It might have been the Pentium II with something like 64 Mb. RAM.
I had an AMD K6@ 300MHz. with 64 Mb. RAM on Win 95, similar to a Pentium II of the era, and the speed issues improved greatly when I increased the RAM amount to 256 Mb.
The satellite dial-up system sounds like the Hughes Satellite system.
I think that was the only satellite system available at the time.
That system is now Direct TV Satellite Internet, but it is and was Not Slow.
The dial-up side is not used for downloading, only for page and file requests since there is no direct way for a user to ask a satellite for a page.
The satellite is what downloads the pages and files.
The user requests a page though the dial-up connection to the Hughes server switchboard via the telephone line. The switchboard passes the request to the server computer,
and the server computer beams the data almost instantly to the high speed satellite hovering high above the Earth which then bounces the data back to earth and is picked up by the receiver dish and then whisked straight to the Pentium II 64Mb. RAM desktop system.
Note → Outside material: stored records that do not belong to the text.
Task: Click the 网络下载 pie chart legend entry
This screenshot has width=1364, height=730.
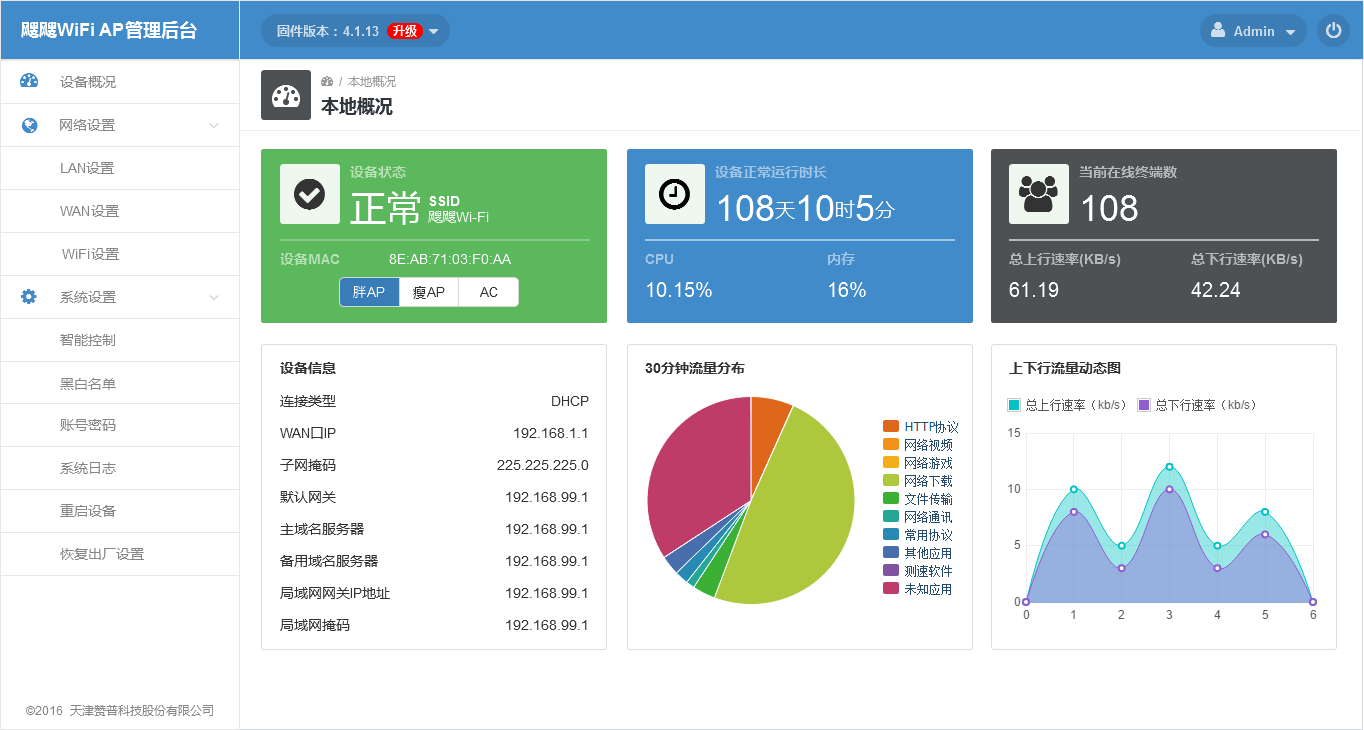Action: [927, 481]
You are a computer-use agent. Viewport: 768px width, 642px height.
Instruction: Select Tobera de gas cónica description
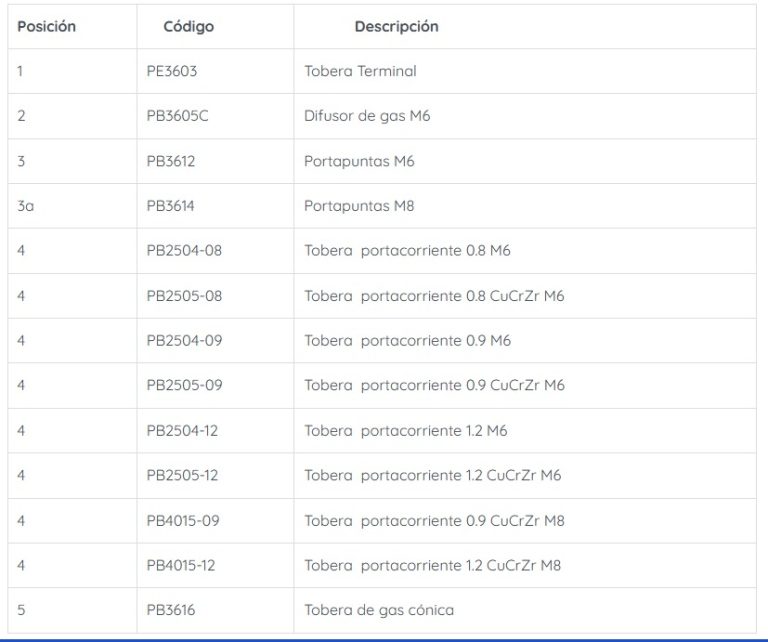[x=379, y=610]
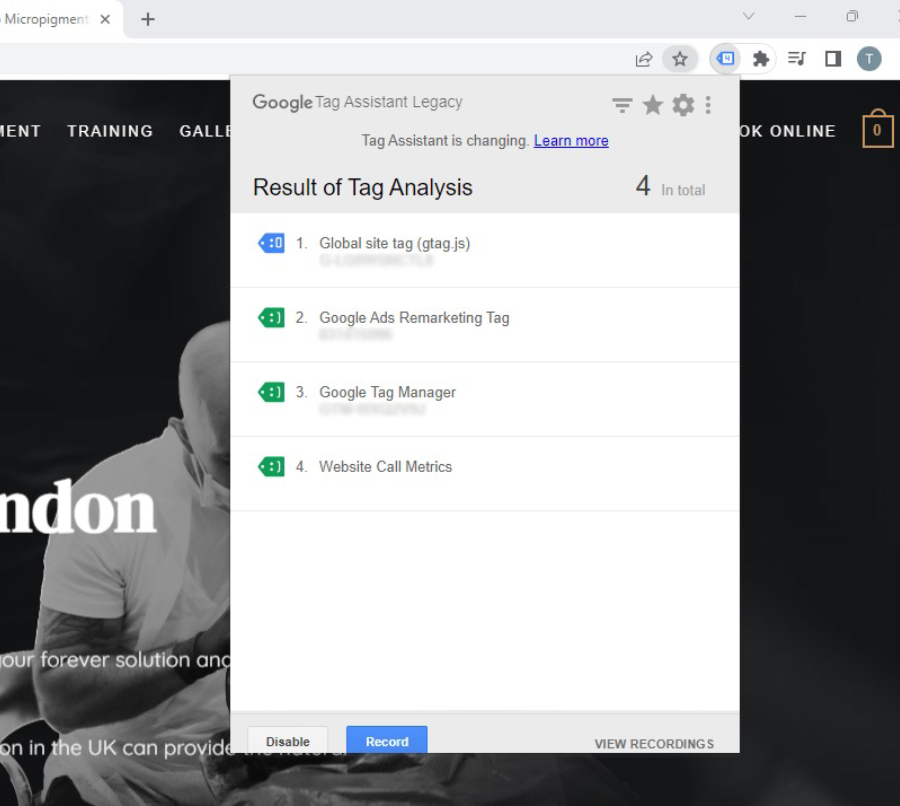
Task: Open the media controls icon in toolbar
Action: tap(797, 59)
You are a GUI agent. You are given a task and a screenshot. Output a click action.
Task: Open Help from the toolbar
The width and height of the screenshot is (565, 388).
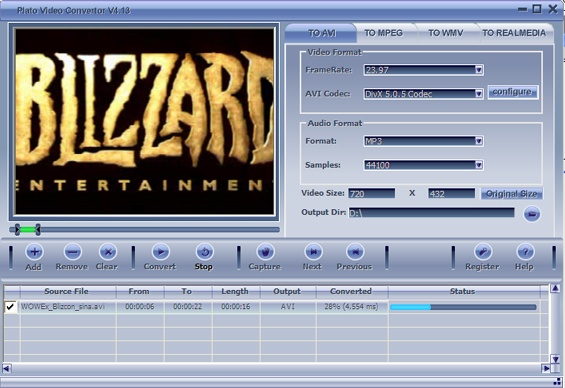pyautogui.click(x=525, y=252)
The satellites in use, then and now, are telecom satellites with ultra high data transmission rates, the same satellites as those which carry the bulk of international phone calls, The Internet, live video, The OSCARS, The Superbowl, and Direct TV or Dish On Demand.
EDIT: That computer might have had a floggy configuration or virus/malware. Back then was the era of mass drive-by infections.